Alguns alunos que estudavam no Colégio Tobias Barreto
matavam aula para ir ao Cinema Palace no centro da cidade de Aracaju. O
jornalista e crítico de cinema Ivan Valença era um deles, e conta que os
estudantes trocavam de blusa, as meninas viravam as saias pelo avesso, tudo
para esconder o símbolo do colégio, pois não era permitida a entrada de alunos
fardados segundo determinação do juizado. “Lá dentro era uma algazarra, as pessoas
gritavam, mas era divertido”, conta o jornalista. Cerca de 40 anos depois dessa
época, em 1997, chegaram as salas multiplex ao Brasil, que se localizam em
cidades com mais de 400 mil habitantes e ficam em shoppings centers.
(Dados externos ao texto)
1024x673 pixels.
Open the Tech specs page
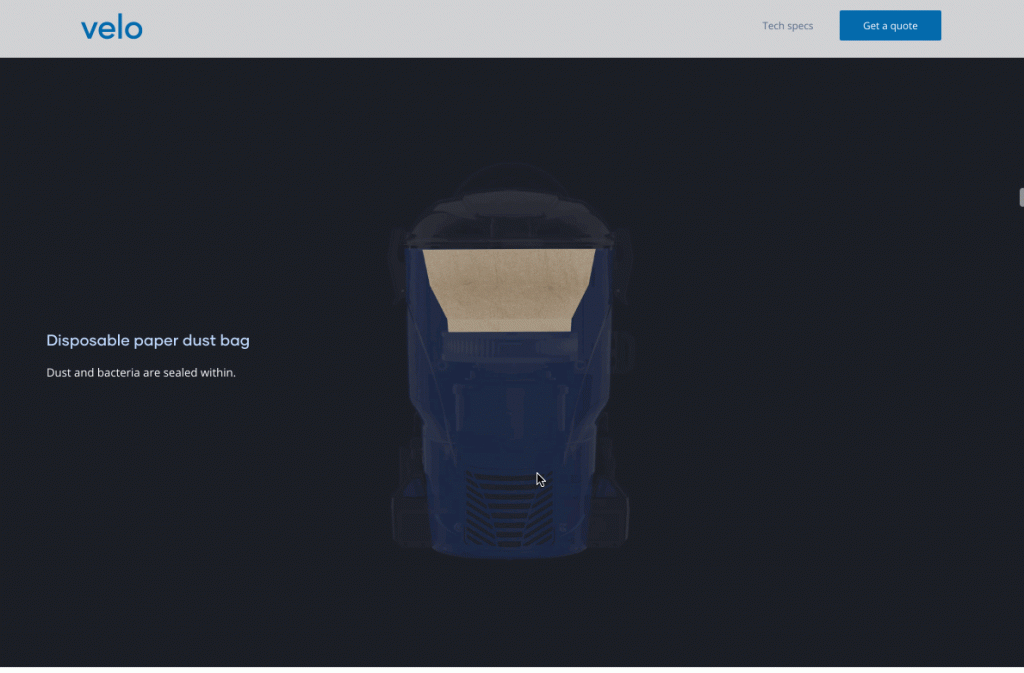(787, 26)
Em
Sergipe, um exemplo desse tipo de sala são as do Cinemark e do Moviecom.
O Cinemark é uma das três maiores redes de exibição de
cinema no mundo, e chegou à Aracaju em 1998, funcionando no Shopping Jardins
com nove salas que passam filmes simultaneamente. Menos de um ano depois, as
duas salas de cinema que existiam no Shopping Riomar fecham. Quatro anos mais
tarde o Moviecom inaugura cinco salas no Riomar. “O domínio das multiplex está
ligado ao novo padrão de produção, distribuição e exibição no capitalismo
global”, afirma o mestre em Cinema pela Universidade de São Paulo (USP), Caio
Amado. Os estúdios de Hollywood vendem seus filmes para as grandes
distribuidoras, que, por sua vez, negociam dias e horários com as empresas
exibidoras, proprietárias das salas multiplex. Esse é o caminho percorrido por
um filme americano até ser exibido no Cinemark, do Shopping Jardins.
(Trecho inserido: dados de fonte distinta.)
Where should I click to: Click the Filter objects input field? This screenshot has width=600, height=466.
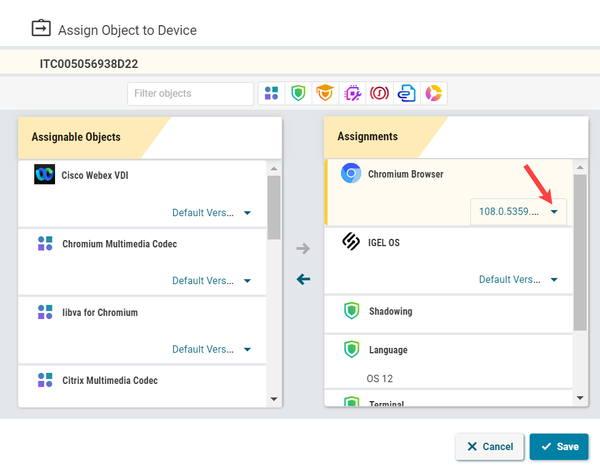(190, 94)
Antes das salas multiplex chegarem à Aracaju, havia vários
cinemas no centro da cidade, como o Palace, que hoje é uma casa de bingos. O
Cinema Palace tinha sessões especiais e era muito freqüentado pela elite
sergipana. Havia também várias salas que pertenciam à Igreja Católica, como o
Cine Vitória e o Cinema Vera Cruz. “A Igreja estava muito preocupada com o que
os fiéis viam. Eles recomendavam quais filmes poderiam ser vistos”, explica
Ivan Valença.
A primeira sala de cinema de Sergipe foi o Cine Rio Branco,
inaugurado em 1912, um dos primeiros cinemas do país, e que antes era o Teatro
São José. “Havia cinemas de bairro como o Cinema Guarani, perto da casa onde eu
morava, na Praça da Bandeira. Eu vi filmes extraordinários ali”, lembra Caio
Amado.
Nas cidades do interior do estado existiam várias salas de
cinema, como Itabaiana, que tinha 3 salas. Segundo dados do Instituto
Brasileiro de Geografia e Estatística (IBGE), 92% dos municípios no Brasil não
têm nenhuma sala de projeção. A professora Adenildes Carvalho mora num sítio em
Boquim e conta da primeira vez em que foi ao cinema, em Aracaju. “Foi incrível.
Era uma tela enorme. Eu achava que as cadeiras estavam girando. Pensava: será
que vou entrar no filme?”, relata. “Eu não vejo a hora de ir a Aracaju para ir
ao cinema”. Para Cristiano Leal, professor da área de Comunicação Social e
cinéfilo, o cinema é um ritual. “O cinema é uma experiência coletiva. As
pessoas riem junto com o filme, e às vezes aplaudem”, diz.
O fim - Durante a década de 1980, o Cinema Rio Branco passou
a exibir filmes pornôs. Segundo o antropólogo José Marcelo Domingos, o que
atrai o público desses espaços é a possibilidade de encontrar um parceiro
sexual sem prejudicar a imagem construída em sociedade. “No escuro do cinema
você se torna anônimo. Há um clima de penumbra em que você não vê o outro e o
outro não lhe vê por completo”, diz.
O que antes era o Cine Rio Branco, agora é uma loja de tecidos,
a tela do Cine Plaza deu lugar a um altar, e um estacionamento ocupa o espaço
onde antigamente os espectadores assistiam a filmes no Cinema Aracaju.